En fait, la date de 2006 (ou 2007) donnée par Ausama Monajed n’est pas fortuite comme nous allons nous en rendre compte.
Après avoir analysé une série de câbles Wikileaks relatifs à la Syrie, le Washington Post a révélé que les États-Unis avaient, en secret, financé l’opposition syrienne depuis 2006.
Les dissidents syriens exilés regroupés sous la bannière du « Mouvement pour la justice et le développement » ont reçu quelques 6 millions de dollars pour financer une chaîne de télévision ainsi que diverses « activités » antigouvernementales à l’intérieur de la Syrie.
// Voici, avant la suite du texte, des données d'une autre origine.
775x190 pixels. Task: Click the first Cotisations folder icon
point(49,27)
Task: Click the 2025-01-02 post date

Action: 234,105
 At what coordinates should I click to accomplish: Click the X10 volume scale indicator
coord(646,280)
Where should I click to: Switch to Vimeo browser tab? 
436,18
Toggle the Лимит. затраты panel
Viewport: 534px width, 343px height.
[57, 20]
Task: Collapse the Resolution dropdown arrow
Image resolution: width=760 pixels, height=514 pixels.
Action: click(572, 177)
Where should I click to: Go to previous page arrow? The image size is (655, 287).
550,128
Ces financements ont commencé sous l’administration Bush et ont continué sous celle d’Obama au moins jusqu’en septembre 2010. D’autre part, un télégramme de l’ambassade des États-Unis à Damas révèle qu’une somme de 12 millions de dollars a été versée de 2005 à 2010 au volet syrien d’un programme du Département d’État nommé « Initiative de partenariat pour le Moyen-Orient » (en anglais : “Middle East Partnership Initiative” ou MEPI)[6].
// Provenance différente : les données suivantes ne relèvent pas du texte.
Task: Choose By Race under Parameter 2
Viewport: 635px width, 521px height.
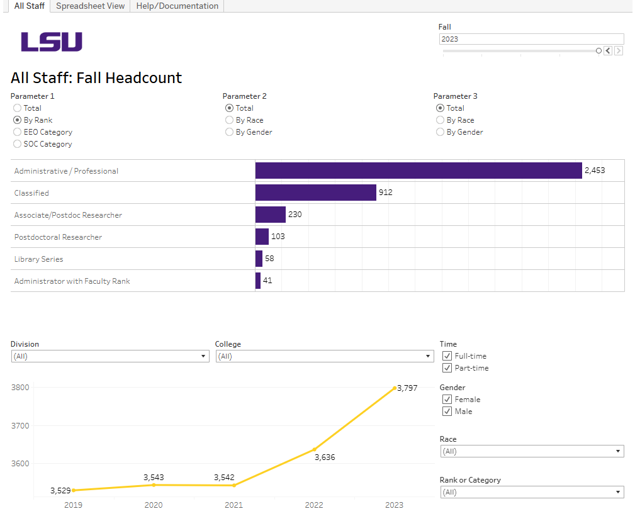Action: (229, 120)
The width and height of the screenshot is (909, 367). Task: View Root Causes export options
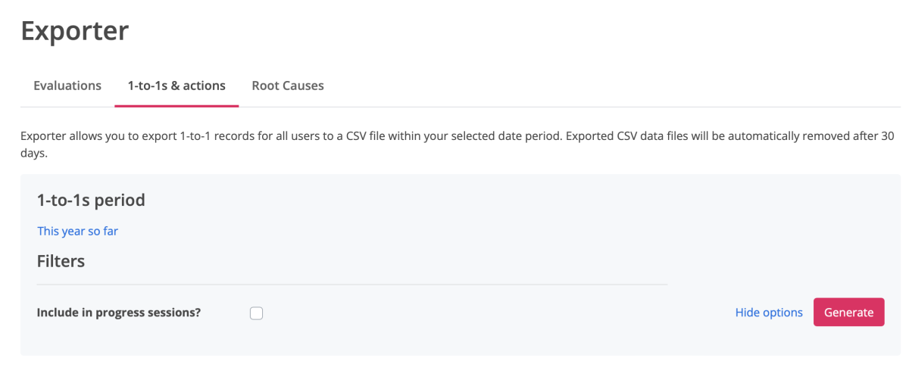tap(288, 86)
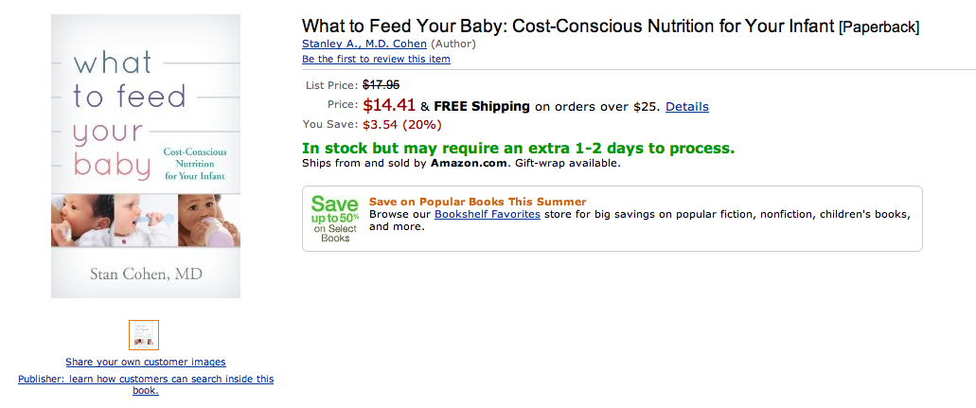Click the 'What to Feed Your Baby' page title
The width and height of the screenshot is (976, 408).
[568, 27]
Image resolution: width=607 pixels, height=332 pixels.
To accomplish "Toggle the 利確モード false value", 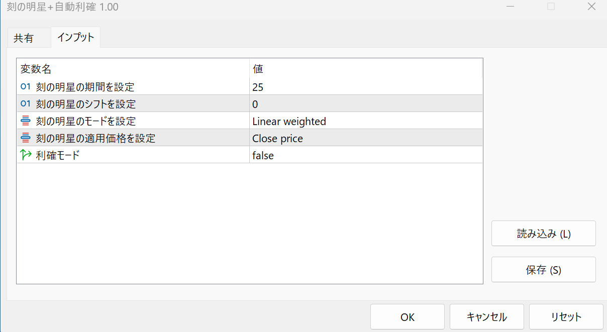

Notons que le MEPI dépend directement du Département d’État des États-Unis, par l’intermédiaire du Bureau des Affaires du Proche-Orient.
Cet organisme a été fondé en 2002 par Colin Powell, alors secrétaire d’État de George W. Bush, pour créer « une perspective à long terme pour la réforme, pas quelque chose qui va être fait dans un an ou cinq ans »[7].
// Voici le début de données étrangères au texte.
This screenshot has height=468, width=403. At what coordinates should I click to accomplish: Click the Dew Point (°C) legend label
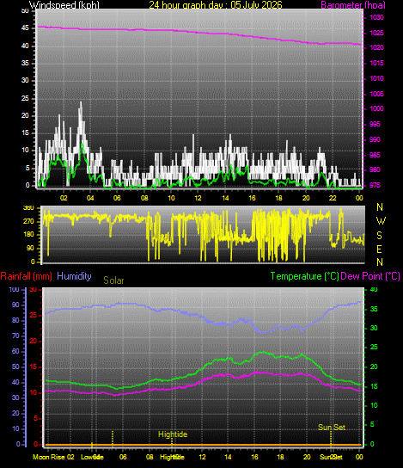click(370, 276)
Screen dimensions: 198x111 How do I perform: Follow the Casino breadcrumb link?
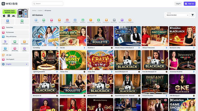pos(40,11)
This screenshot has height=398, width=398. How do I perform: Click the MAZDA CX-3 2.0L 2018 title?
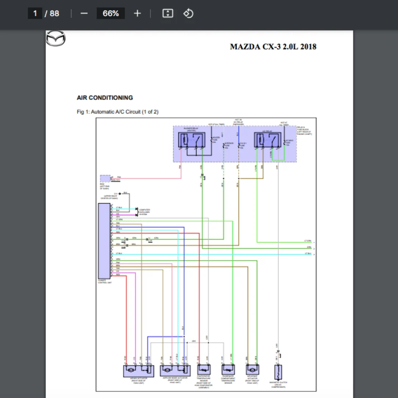273,47
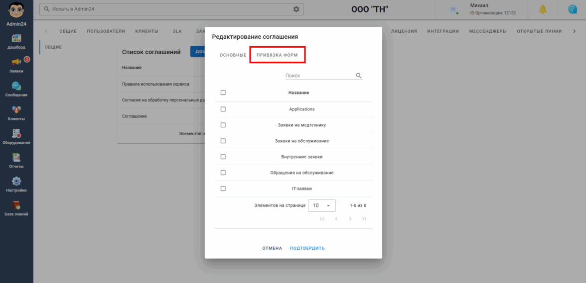Open the Клиенты sidebar icon
The height and width of the screenshot is (283, 586).
(x=16, y=110)
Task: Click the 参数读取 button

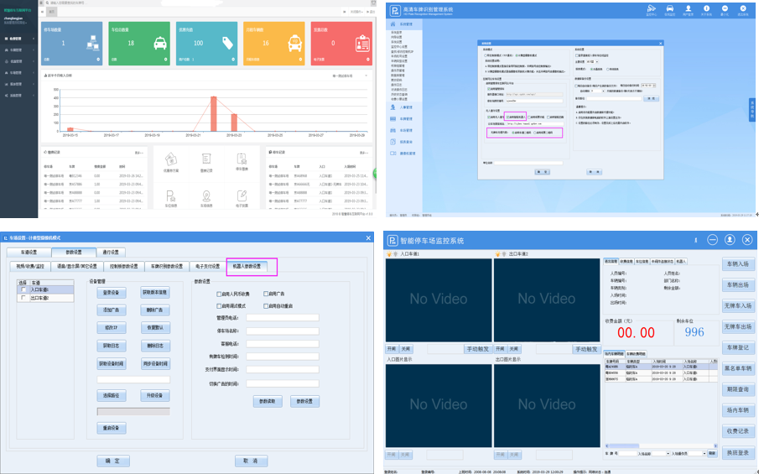Action: point(266,402)
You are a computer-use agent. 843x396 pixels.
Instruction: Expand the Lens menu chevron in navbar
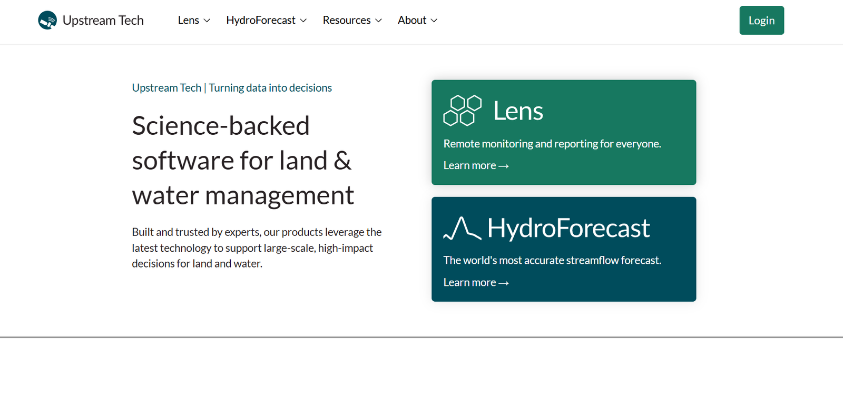coord(207,21)
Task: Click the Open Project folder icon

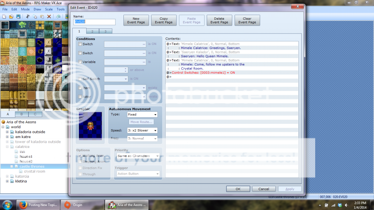Action: click(11, 16)
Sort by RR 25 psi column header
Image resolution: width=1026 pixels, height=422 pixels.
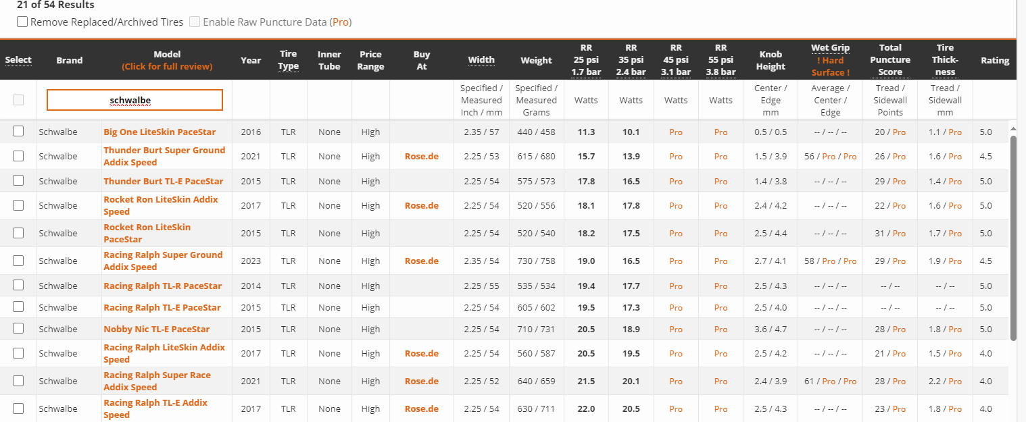coord(586,60)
Comme indiqué dans un rapport rédigé par Stephen McInerney (le directeur exécutif de POMED) et intitulé « Le budget fédéral et des crédits pour l’exercice 2010.
Démocratie, gouvernance et droits de l’homme dans le Moyen-Orient », « MEPI a régulièrement augmenté son travail dans les pays qui n’ont pas de présence de l’USAID comme la Libye, la Syrie et les états du Golfe Persique » [8].
Puis, au sujet du rôle des ambassades américaines, McInerney donne l’intéressante information :
« Le programme de petites subventions [mis en place par MEPI] a favorisé l’interaction entre les agents politiques dans les ambassades des États-Unis et les activistes de la démocratie dans la région, ce qui a contribué à intégrer les préoccupations pour la démocratie et les droits de l’homme dans les efforts diplomatiques quotidiens de ces ambassades »[9].
Ainsi, le MEPI serait une entité gouvernementale complémentaire, conçue pour cibler les zones non desservies par l’USAID et permettant aux ambassades américaines de financer directement les activistes. Cela nous explique pourquoi, comme discuté auparavant, de nombreux cyberactivistes arabes gravitent autour des missions diplomatiques américaines.
Ahmed Bensaada
Extrait du livre : Arabesque$
[1] Saena Sadighiyan et Nicolas Brien, « Syrie : chronique d’une impossible révolution Twitter », Rue 89, 19 mars 2011, http://www.rue89.com/2011/03/19/syrie-chronique-dune-impossible-revolution-twitter-195895
[2] « How to Start a Revolution », Film de Ruaridh Arrow. art. cit.
[3] Media Education Foundation, « How to start a revolution – Transcript »,http://www.mediaed.org/assets/products/155/transcript_155.pdf
[4] Ibid.
[5] Ibid.
[6] Craig Whitlock, « U.S. secretly backed Syrian opposition groups, cables released by WikiLeaks show », Washington Post, 17 avril 2011, http://www.washingtonpost.com/world/us-secretly-backed-syrian-opposition-groups-cables-released-by-wikileaks-show/2011/04/14/AF1p9hwD_story.html
[7] Sharon Otterman, « Middle East: Promoting Democracy », Council on Foreign Relations, 10 octobre 2003,http://www.cfr.org/publication.html?id=7709.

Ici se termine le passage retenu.